━━ Data shown ━━

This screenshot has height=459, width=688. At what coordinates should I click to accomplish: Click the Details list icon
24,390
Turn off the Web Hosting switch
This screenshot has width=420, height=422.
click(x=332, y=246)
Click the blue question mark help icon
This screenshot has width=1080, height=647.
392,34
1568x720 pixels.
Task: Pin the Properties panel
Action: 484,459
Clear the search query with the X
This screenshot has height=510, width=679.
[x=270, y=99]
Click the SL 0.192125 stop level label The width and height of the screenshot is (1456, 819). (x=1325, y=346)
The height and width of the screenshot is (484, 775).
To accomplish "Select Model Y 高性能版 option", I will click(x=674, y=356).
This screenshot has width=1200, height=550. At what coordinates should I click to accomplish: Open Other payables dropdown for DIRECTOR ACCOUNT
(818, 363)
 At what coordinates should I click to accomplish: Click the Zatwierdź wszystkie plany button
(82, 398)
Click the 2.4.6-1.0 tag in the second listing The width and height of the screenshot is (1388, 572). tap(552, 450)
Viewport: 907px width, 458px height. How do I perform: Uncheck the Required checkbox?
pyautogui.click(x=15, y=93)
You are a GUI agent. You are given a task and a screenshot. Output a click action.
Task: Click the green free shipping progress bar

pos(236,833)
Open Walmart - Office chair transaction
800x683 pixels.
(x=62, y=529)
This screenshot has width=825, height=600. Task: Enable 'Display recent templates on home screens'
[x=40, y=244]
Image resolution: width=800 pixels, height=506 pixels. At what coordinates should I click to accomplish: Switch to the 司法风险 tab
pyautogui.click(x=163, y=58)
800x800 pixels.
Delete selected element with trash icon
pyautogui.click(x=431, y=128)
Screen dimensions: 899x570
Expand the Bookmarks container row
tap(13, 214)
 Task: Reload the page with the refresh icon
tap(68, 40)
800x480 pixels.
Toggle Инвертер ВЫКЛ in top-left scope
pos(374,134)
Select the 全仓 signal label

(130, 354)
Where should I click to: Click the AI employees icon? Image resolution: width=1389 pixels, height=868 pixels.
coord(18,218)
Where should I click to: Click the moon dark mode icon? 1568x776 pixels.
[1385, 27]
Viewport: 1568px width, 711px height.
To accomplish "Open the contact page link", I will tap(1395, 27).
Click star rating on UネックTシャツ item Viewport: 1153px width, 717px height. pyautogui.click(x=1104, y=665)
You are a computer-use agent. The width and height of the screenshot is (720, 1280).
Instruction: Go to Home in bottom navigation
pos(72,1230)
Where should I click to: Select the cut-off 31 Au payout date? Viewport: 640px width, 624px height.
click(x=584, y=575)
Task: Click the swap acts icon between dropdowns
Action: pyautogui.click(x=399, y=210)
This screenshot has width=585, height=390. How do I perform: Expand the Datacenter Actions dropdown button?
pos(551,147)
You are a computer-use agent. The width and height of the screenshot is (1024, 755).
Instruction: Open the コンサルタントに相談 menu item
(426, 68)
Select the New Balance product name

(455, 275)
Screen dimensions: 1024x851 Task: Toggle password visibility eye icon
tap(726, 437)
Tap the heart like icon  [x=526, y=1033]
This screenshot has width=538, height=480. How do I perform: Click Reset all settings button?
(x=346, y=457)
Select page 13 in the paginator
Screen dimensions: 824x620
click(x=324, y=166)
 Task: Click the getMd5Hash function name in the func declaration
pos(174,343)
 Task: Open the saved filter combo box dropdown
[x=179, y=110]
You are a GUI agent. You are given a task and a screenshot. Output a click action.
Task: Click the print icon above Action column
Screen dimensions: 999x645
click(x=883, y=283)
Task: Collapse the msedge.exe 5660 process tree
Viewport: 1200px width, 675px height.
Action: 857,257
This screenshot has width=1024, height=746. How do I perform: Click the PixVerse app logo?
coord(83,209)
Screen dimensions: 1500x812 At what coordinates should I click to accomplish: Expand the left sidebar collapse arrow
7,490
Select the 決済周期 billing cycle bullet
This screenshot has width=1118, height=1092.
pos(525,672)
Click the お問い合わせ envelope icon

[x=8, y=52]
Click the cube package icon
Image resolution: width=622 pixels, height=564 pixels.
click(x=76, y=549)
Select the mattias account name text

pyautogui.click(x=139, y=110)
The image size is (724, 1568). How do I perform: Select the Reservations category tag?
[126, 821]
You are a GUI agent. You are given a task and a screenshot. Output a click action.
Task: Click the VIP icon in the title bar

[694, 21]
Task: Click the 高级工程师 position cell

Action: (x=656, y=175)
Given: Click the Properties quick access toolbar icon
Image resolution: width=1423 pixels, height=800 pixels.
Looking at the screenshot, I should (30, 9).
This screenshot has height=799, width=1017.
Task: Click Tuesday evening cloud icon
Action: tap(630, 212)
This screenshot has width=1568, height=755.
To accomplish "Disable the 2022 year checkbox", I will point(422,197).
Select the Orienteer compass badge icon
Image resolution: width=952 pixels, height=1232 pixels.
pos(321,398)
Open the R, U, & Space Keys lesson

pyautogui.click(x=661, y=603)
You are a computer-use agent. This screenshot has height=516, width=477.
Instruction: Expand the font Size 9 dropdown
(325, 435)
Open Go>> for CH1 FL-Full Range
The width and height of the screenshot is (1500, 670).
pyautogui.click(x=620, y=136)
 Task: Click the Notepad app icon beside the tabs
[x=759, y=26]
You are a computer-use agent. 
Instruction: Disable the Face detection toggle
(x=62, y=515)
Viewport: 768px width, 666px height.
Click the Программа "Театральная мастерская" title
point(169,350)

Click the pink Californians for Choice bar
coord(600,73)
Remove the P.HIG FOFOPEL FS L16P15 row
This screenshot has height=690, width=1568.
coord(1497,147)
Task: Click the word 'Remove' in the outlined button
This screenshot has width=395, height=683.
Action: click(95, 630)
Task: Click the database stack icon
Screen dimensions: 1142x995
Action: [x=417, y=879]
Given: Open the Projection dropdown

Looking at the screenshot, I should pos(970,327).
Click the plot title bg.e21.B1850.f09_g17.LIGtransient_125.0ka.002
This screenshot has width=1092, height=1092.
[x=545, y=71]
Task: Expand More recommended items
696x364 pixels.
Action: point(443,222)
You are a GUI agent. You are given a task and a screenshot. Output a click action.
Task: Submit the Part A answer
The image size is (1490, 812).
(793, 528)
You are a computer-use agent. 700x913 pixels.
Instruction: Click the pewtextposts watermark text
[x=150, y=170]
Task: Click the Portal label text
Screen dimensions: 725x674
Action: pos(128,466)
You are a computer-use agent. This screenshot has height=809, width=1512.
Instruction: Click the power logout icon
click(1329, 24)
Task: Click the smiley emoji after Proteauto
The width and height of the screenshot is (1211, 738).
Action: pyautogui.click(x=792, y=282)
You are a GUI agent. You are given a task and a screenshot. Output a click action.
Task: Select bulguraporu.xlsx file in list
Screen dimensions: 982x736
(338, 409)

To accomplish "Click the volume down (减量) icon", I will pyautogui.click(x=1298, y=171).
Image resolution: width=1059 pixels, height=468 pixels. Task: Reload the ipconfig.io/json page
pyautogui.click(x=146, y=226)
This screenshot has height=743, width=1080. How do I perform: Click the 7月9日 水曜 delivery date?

━━━

**Work instructions**. All of the data must be set down again exactly.

**Task output**.
This screenshot has height=459, width=688. At what coordinates should I click to accomplish: Click the Details list icon
24,390
Turn off the Web Hosting switch
This screenshot has width=420, height=422.
click(x=332, y=246)
Click the blue question mark help icon
This screenshot has width=1080, height=647.
392,34
1568x720 pixels.
Task: Pin the Properties panel
Action: 484,459
Clear the search query with the X
This screenshot has height=510, width=679.
[x=270, y=99]
Click the SL 0.192125 stop level label The width and height of the screenshot is (1456, 819). (x=1325, y=346)
The height and width of the screenshot is (484, 775).
To accomplish "Select Model Y 高性能版 option", I will click(x=674, y=356).
This screenshot has width=1200, height=550. At what coordinates should I click to accomplish: Open Other payables dropdown for DIRECTOR ACCOUNT
(818, 363)
 At what coordinates should I click to accomplish: Click the Zatwierdź wszystkie plany button
(82, 398)
Click the 2.4.6-1.0 tag in the second listing The width and height of the screenshot is (1388, 572). tap(552, 450)
Viewport: 907px width, 458px height. How do I perform: Uncheck the Required checkbox?
pyautogui.click(x=15, y=93)
You are a GUI agent. You are given a task and a screenshot. Output a click action.
Task: Click the green free shipping progress bar

pos(236,833)
Open Walmart - Office chair transaction
800x683 pixels.
(x=62, y=529)
This screenshot has width=825, height=600. Task: Enable 'Display recent templates on home screens'
[x=40, y=244]
Image resolution: width=800 pixels, height=506 pixels. At what coordinates should I click to accomplish: Switch to the 司法风险 tab
pyautogui.click(x=163, y=58)
800x800 pixels.
Delete selected element with trash icon
pyautogui.click(x=431, y=128)
Screen dimensions: 899x570
Expand the Bookmarks container row
tap(13, 214)
 Task: Reload the page with the refresh icon
tap(68, 40)
800x480 pixels.
Toggle Инвертер ВЫКЛ in top-left scope
pos(374,134)
Select the 全仓 signal label

(130, 354)
Where should I click to: Click the AI employees icon? Image resolution: width=1389 pixels, height=868 pixels.
coord(18,218)
Where should I click to: Click the moon dark mode icon? 1568x776 pixels.
[1385, 27]
Viewport: 1568px width, 711px height.
To accomplish "Open the contact page link", I will tap(1395, 27).
Click star rating on UネックTシャツ item Viewport: 1153px width, 717px height. pyautogui.click(x=1104, y=665)
You are a computer-use agent. The width and height of the screenshot is (720, 1280).
Instruction: Go to Home in bottom navigation
pos(72,1230)
Where should I click to: Select the cut-off 31 Au payout date? Viewport: 640px width, 624px height.
click(x=584, y=575)
Task: Click the swap acts icon between dropdowns
Action: pyautogui.click(x=399, y=210)
This screenshot has width=585, height=390. How do I perform: Expand the Datacenter Actions dropdown button?
pos(551,147)
You are a computer-use agent. The width and height of the screenshot is (1024, 755).
Instruction: Open the コンサルタントに相談 menu item
(426, 68)
Select the New Balance product name

(455, 275)
Screen dimensions: 1024x851 Task: Toggle password visibility eye icon
tap(726, 437)
Tap the heart like icon  [x=526, y=1033]
This screenshot has width=538, height=480. How do I perform: Click Reset all settings button?
(x=346, y=457)
Select page 13 in the paginator
Screen dimensions: 824x620
click(x=324, y=166)
 Task: Click the getMd5Hash function name in the func declaration
pos(174,343)
 Task: Open the saved filter combo box dropdown
[x=179, y=110]
You are a GUI agent. You are given a task and a screenshot. Output a click action.
Task: Click the print icon above Action column
Screen dimensions: 999x645
click(x=883, y=283)
Task: Collapse the msedge.exe 5660 process tree
Viewport: 1200px width, 675px height.
Action: 857,257
This screenshot has width=1024, height=746. How do I perform: Click the PixVerse app logo?
coord(83,209)
Screen dimensions: 1500x812 At what coordinates should I click to accomplish: Expand the left sidebar collapse arrow
7,490
Select the 決済周期 billing cycle bullet
This screenshot has width=1118, height=1092.
pos(525,672)
Click the お問い合わせ envelope icon

[x=8, y=52]
Click the cube package icon
Image resolution: width=622 pixels, height=564 pixels.
click(x=76, y=549)
Select the mattias account name text

pyautogui.click(x=139, y=110)
The image size is (724, 1568). How do I perform: Select the Reservations category tag?
[126, 821]
You are a GUI agent. You are given a task and a screenshot. Output a click action.
Task: Click the VIP icon in the title bar

[694, 21]
Task: Click the 高级工程师 position cell

Action: (x=656, y=175)
Given: Click the Properties quick access toolbar icon
Image resolution: width=1423 pixels, height=800 pixels.
Looking at the screenshot, I should (30, 9).
This screenshot has height=799, width=1017.
Task: Click Tuesday evening cloud icon
Action: tap(630, 212)
This screenshot has width=1568, height=755.
To accomplish "Disable the 2022 year checkbox", I will point(422,197).
Select the Orienteer compass badge icon
Image resolution: width=952 pixels, height=1232 pixels.
pos(321,398)
Open the R, U, & Space Keys lesson

pyautogui.click(x=661, y=603)
You are a computer-use agent. This screenshot has height=516, width=477.
Instruction: Expand the font Size 9 dropdown
(325, 435)
Open Go>> for CH1 FL-Full Range
The width and height of the screenshot is (1500, 670).
pyautogui.click(x=620, y=136)
 Task: Click the Notepad app icon beside the tabs
[x=759, y=26]
You are a computer-use agent. 
Instruction: Disable the Face detection toggle
(x=62, y=515)
Viewport: 768px width, 666px height.
Click the Программа "Театральная мастерская" title
point(169,350)

Click the pink Californians for Choice bar
coord(600,73)
Remove the P.HIG FOFOPEL FS L16P15 row
This screenshot has height=690, width=1568.
coord(1497,147)
Task: Click the word 'Remove' in the outlined button
This screenshot has width=395, height=683.
Action: click(95, 630)
Task: Click the database stack icon
Screen dimensions: 1142x995
Action: [x=417, y=879]
Given: Open the Projection dropdown

Looking at the screenshot, I should pos(970,327).
Click the plot title bg.e21.B1850.f09_g17.LIGtransient_125.0ka.002
This screenshot has width=1092, height=1092.
[x=545, y=71]
Task: Expand More recommended items
696x364 pixels.
Action: point(443,222)
You are a GUI agent. You are given a task and a screenshot. Output a click action.
Task: Submit the Part A answer
The image size is (1490, 812).
(793, 528)
You are a computer-use agent. 700x913 pixels.
Instruction: Click the pewtextposts watermark text
[x=150, y=170]
Task: Click the Portal label text
Screen dimensions: 725x674
Action: pos(128,466)
You are a computer-use agent. This screenshot has height=809, width=1512.
Instruction: Click the power logout icon
click(1329, 24)
Task: Click the smiley emoji after Proteauto
The width and height of the screenshot is (1211, 738).
Action: pyautogui.click(x=792, y=282)
You are a GUI agent. You are given a task and a screenshot. Output a click action.
Task: Select bulguraporu.xlsx file in list
Screen dimensions: 982x736
(338, 409)

To accomplish "Click the volume down (减量) icon", I will pyautogui.click(x=1298, y=171).
Image resolution: width=1059 pixels, height=468 pixels. Task: Reload the ipconfig.io/json page
pyautogui.click(x=146, y=226)
This screenshot has height=743, width=1080. How do I perform: Click the 7月9日 水曜 delivery date?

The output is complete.